You’ve heard it before: good communication is key for a successful marriage. I agree one hundred percent, but what does it actually mean? What does good communication between spouses look like? I’m no expert, just a firm believer in keeping that open connection through all the ebbs and flows of a relationship.
What does good communication look like in my marriage?
When a mutual problem arises, it’s easy to talk about the issue at hand. We weigh the pros and cons and discuss the possible outcomes. We work to find a resolution that works for both of us. When it’s a solo issue, it might be harder to start the conversation, but it’s important to let your partner know if you’re going through a tough time. It’s important to be open about your feelings or struggles and feel heard.
Validating our feelings while maintaining respect
This one takes practice and it forces you to really look into the root of the problem. It might even force you to swallow a little bit of your pride. Basically, you want to let the other person know when something has hurt you, when you’re feeling down, or when you need support without insulting, blaming or labeling the other as the problem.

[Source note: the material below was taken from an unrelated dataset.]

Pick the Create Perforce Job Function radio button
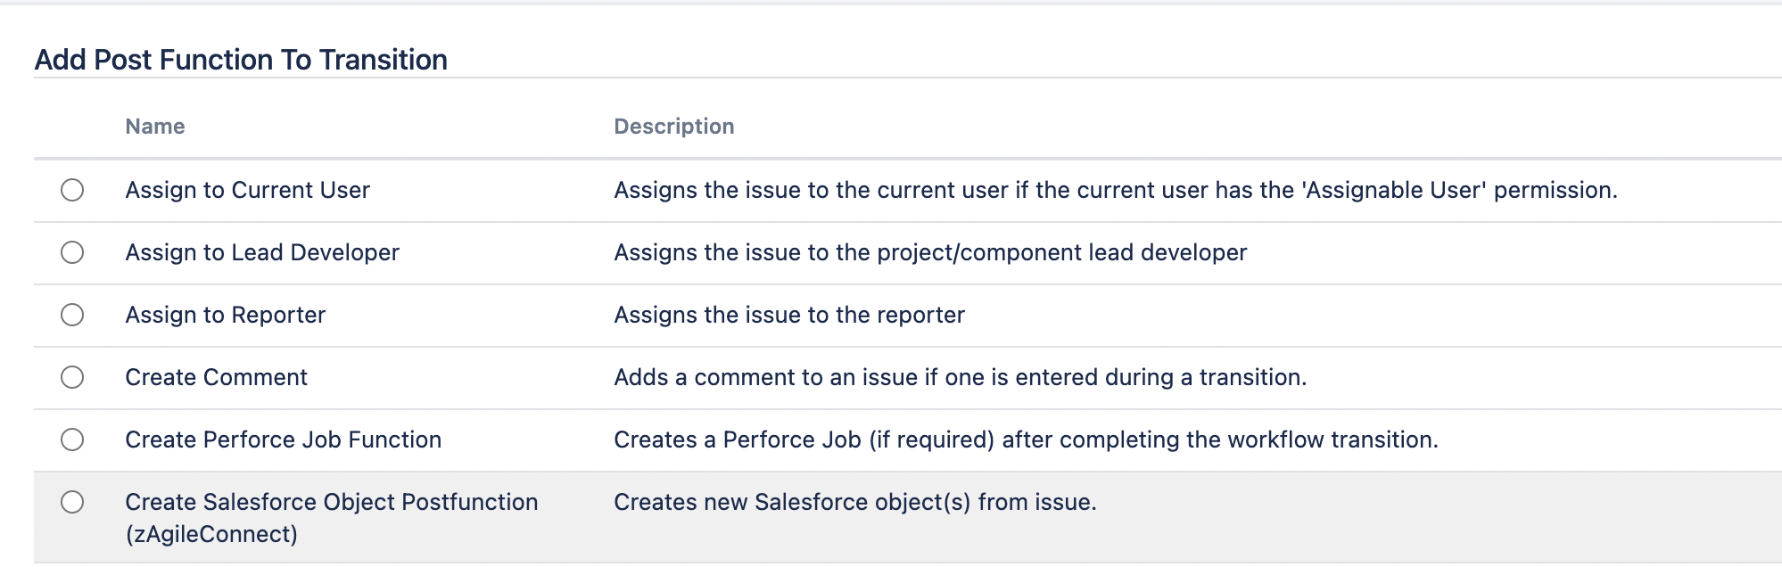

Try: “Last night when (insert situation) happened I felt alone/weak/bad/uncomfortable. I would feel better if next time it happens, we handle it this way or talk about it in private.” Avoid the “you” blame and provide possible resolutions.
Being clear on each other’s thoughts
Newsflash: we can’t read each other’s minds. I can’t assume that Ryan will take out the trash just because I’m busy doing something else and I expect he will. While I assume he’ll see I’m busy cooking, his thoughts might be on work worries or playtime with our daughter. Don’t assume; it will only set you up for unfulfilled expectations. This goes for tasks around the house, needs, wants, plans, etc.
Try: “(Insert partner’s name), sometime before Olivia’s bath could you take out the trash, please?” Simple, no commands and straight to the point.
Starting on the same page
We’ve been doing this exercise on some Fridays or Saturdays almost every week. During breakfast or dinner, we go around the table and talk about what we would like to do on the weekend so we can plan ahead. For example, I won’t be able to clean the basement while he plans to work outside. One of us has to take care of our little one. We include her too! We make sure to incorporate her paint or LEGO time (or whatever other activity she dreams up) into our day.
We go through slumps once or twice a year. Work stress adds up, responsibilities shift, routine sets in and we end up in our own little worlds. We often find that we’re in the middle of these slumps when we are rarely, if ever, intimate. It’s a sign, but never the cause. When this happens, we’re pretty quick to notice and willing to sit down and talk. We’re open about how we’re feeling, stresses we’re going through, how we can help each other, what we need to do ourselves and what we need/expect from each other. These conversations can last minutes, hours or even a prolonged amount of time as you both work out the kinks.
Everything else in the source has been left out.